The gif frames are "left, off, right, right". I.e. there are only two flashes, but the second lasts twice as long. I assume somebody either didn't understand how gifs work, or they accidentally dropped frames in export.
Note that there is also a version of this that has two flashes and the illusion is a third flash. The gif, as described, is intended to be the version where there are three real flashes.
Not only does the gif only have 2 flashes, but the caption of the gif and the article text differ. The caption says there are 2 flashes on the right, the article immediately under the caption says 2 on the left.
It does qualify the two-on-the-left version as "in traditional experiments", but yes, even then it's still not 100% clear if they are describing two different versions there on purpose or by accident.
These kinds of illusions are something machines doing tracking & estimation already experience. The estimator is trying to fit a path that makes kinematic sense onto noisy measurements of position. When I see these all I can think is that your brain clearly feeds you "filtered" and "estimated" corrections for you to decide against.
This type of perception-before-decision is ubiquitous in robotics.
There's 2 hard problems in robotics: Perception and funding.
I wonder to what extent our brains also back-fill in other, more complicated cause-and-effect information. If a certain cause-and-effect is more logical to our brains, does it simply recreate the memory of our perception to the more logical one?
Our eyes have a very narrow area of full-fidelity vision. The brain creates an illusion of us seeing a large field of view by having the eyes do a lot of quick movements very fast[0], while blanking our vision during the movement itself so we don't notice it[1], then stitching the result together into one perceived image, while eliminating, interpolating or faking anything that was happening during transitions or outside of sampled areas[2], and slapping a common timestamp on the whole composite.
[1] - It's why you can never see your eyes moving when looking at your reflection in the mirror - but you can see it when you look at the image of a selfie camera on your phone, thanks to the processing lag.
[2] - Hence the analog clock illusion, when you look at a regular analog clock with a second hand, and the first second seems to last longer than it should - the brain is assuming the hand is stationary and it takes until the clock ticks again for it to realize its mistake. This illusion notably doesn't happen on continuous-motion clocks.
That is the whole point of the illusion, that there are two filled circles that flash and your brain perceives it as 3 flashes because they come so fast that they are processed as a temporal chunk before you become aware of it.
No, that isn't it, re-read the article. The illusion is supposed to be that three flashes that are not evenly spaced, or are even spaced out of order (1--3-2) get perceived by the brain as evenly-spaced an in order.
Look at the explanatory diagram with the labels "What our eyes see" and "What our brain "sees"" (the third image on the page).
The gif is just broken. It's supposed to have a space between the second and third flashes.
Yes I see the last one was supposed to flash twice, but at 2 positions. The explanation is the same though as far as I understood the article, that the brain processes all flashes as a single temporal chunk and that is what causes the temporal re-alignment. It kind of resembles the famous letter-jumbling where you can still read the text if you re-arrange the letters inside the words if you read fast enough.

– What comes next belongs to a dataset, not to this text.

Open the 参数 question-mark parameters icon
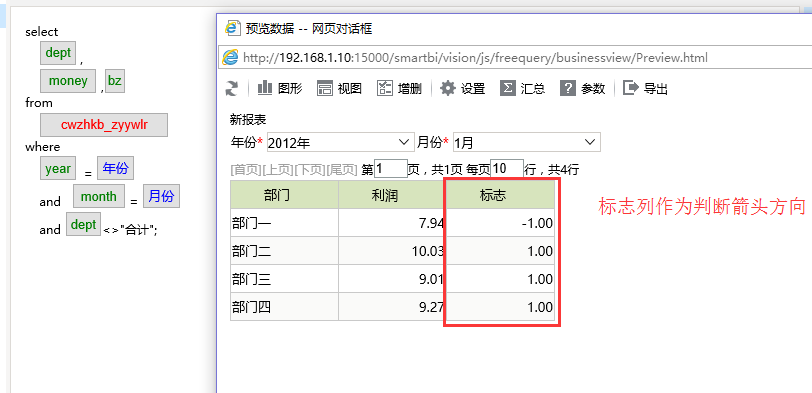The height and width of the screenshot is (393, 812). pyautogui.click(x=568, y=89)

> That is the whole point of the illusion, that there are two filled circles that flash and your brain perceives it as 3 flashes
Where is this from?
I could be missing something, but everything I can see in the article and the abstract of the paper indicates that the point of the illusion is that showing three flashes causes us to misplace the second flash as being located at the midpoint of the first and second.
Yeah it's supposed to be two flash positions only, but I missed that the last one is supposed to flash twice which it apparently doesn't in the gif so that was the confusion.
> This one is supposed to have an actual third flash and no beeps.
Nope, it has only two flashes in reality :)
If, like me, you are perceiving three when focusing on the + then the illusion is working. When I focus on the line where the flashes appear then I can clearly see there are actually only two flashes.
What the article describes at the end sounds a bit like how many folks' memories may work. At least mine often has that issue unless I consider those memories.
A year afterward, there wasn't any inconvenient gap there, it was all like a quick training montage, and 1 -> 2 -> 3 nicely spaced. "I didn't spend months writing that proposal, that was like a week tops wasn't it?"
Reassured that others also don't see the third flash.
If you're going to work on subtle detail oriented things such as illusions, it seems like this ought to be noticed and resolved really quickly, which doesn't fill me with massive confidence in the rest of the research!
Thanks but again this seems to be somewhat related but not identical to the illusion described in the article.
(Sure, the illustration / GIF / captioning on the OP aricticle is really poor and confusing)
But the illusion described in the article involves three actual flashes (without beeps) and the illusion is aboutthe LOCATION of the second flash, not that the second flash itself is a phantom / non-existent / imagined one.
There are two flashes in the gif specifically, because some people will apparently see a third one "in the middle" between the real two. Hence the "illusory rabbit". I only see two though, and it seems I'm not alone.
Note that there is also a version of this that has two flashes and the illusion is a third flash. The gif, as described, is intended to be the version where there are three real flashes.